The code executed by QHull is appear to be clearly sub-optimal as it is sequential, not vectorized using SIMD instructions and binaries do not benefit from FMA instruction sets. QHull 执行的代码显然是次优的,因为它是顺序的,没有使用 SIMD 指令进行矢量化,并且二进制文件不能从 FMA 指令集中受益。 It is also generic: not specifically optimized for the 2D case.它也是通用的:没有专门针对 2D 案例进行优化。 An optimized specific implementation can certainly be much faster but it is hard/tedious to implement efficiently (even for quite skilled developers).优化的特定实现当然可以快得多,但高效实现很难/乏味(即使对于非常熟练的开发人员也是如此)。 * Recompiling the QHull library with more aggressive compiler optimizations should certainly help (like -O3 and -march=native ). * 使用更积极的编译器优化重新编译 QHull 库肯定会有所帮助(如-O3和-march=native )。
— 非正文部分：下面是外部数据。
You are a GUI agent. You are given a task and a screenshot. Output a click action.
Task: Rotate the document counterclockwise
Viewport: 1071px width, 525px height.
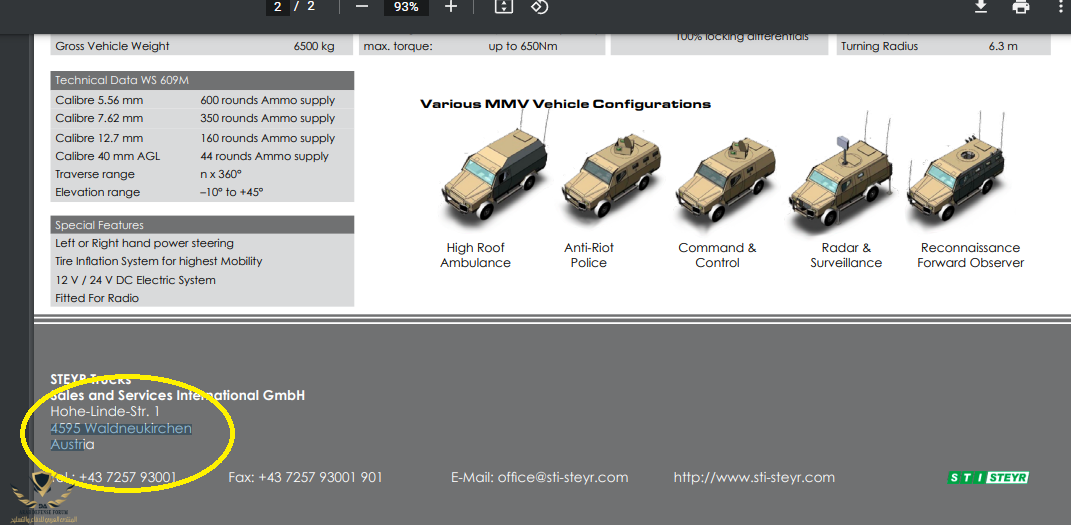point(539,7)
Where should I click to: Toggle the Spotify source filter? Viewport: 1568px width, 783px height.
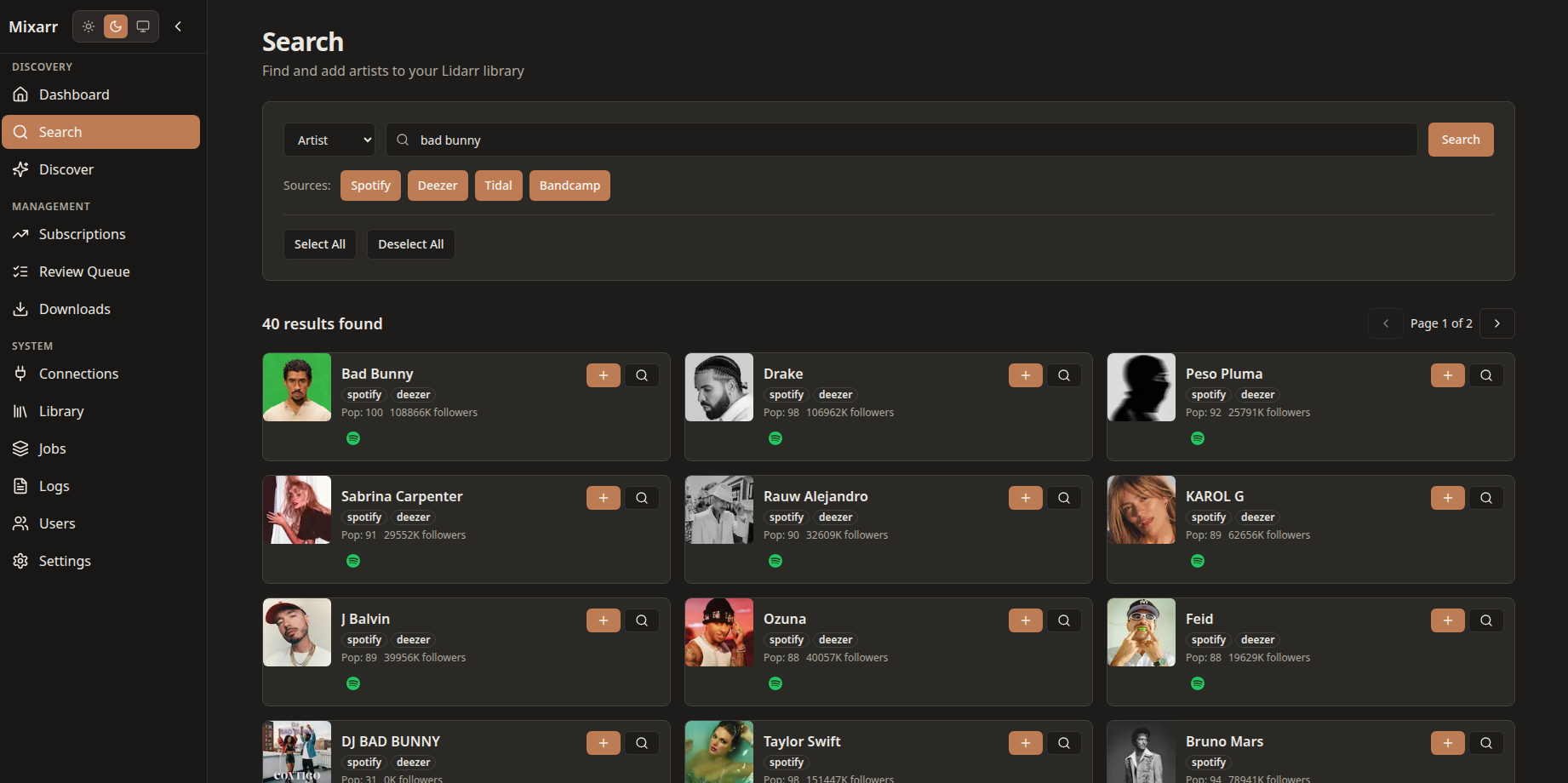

Another possible optimization consists in splitting the space in N parts and perform the linear interpolation on each part independently in N separate threads .另一种可能的优化包括将空间分成 N 个部分,并在N 个单独的线程中独立地对每个部分执行线性插值。 This can be faster because SciPy disable the Global Interpreter Lock (GIL) when doing this computation and the GIL is usually what prevent threads to speed compute-bound operations.这可能会更快,因为 SciPy 在执行此计算时禁用全局解释器锁 (GIL),而 GIL 通常会阻止线程加速计算绑定操作。 That being said, this is not easy to split the space correctly because some point can be on the boundary.话虽如此,正确分割空间并不容易,因为某些点可能位于边界上。 In practice, one need to include an additional ghost area in each parts of the unstructured mesh to do that correctly (which is unfortunately not trivial to do).在实践中,需要在非结构化网格的每个部分中包含一个额外的重影区域才能正确执行此操作(不幸的是,这并非易事)。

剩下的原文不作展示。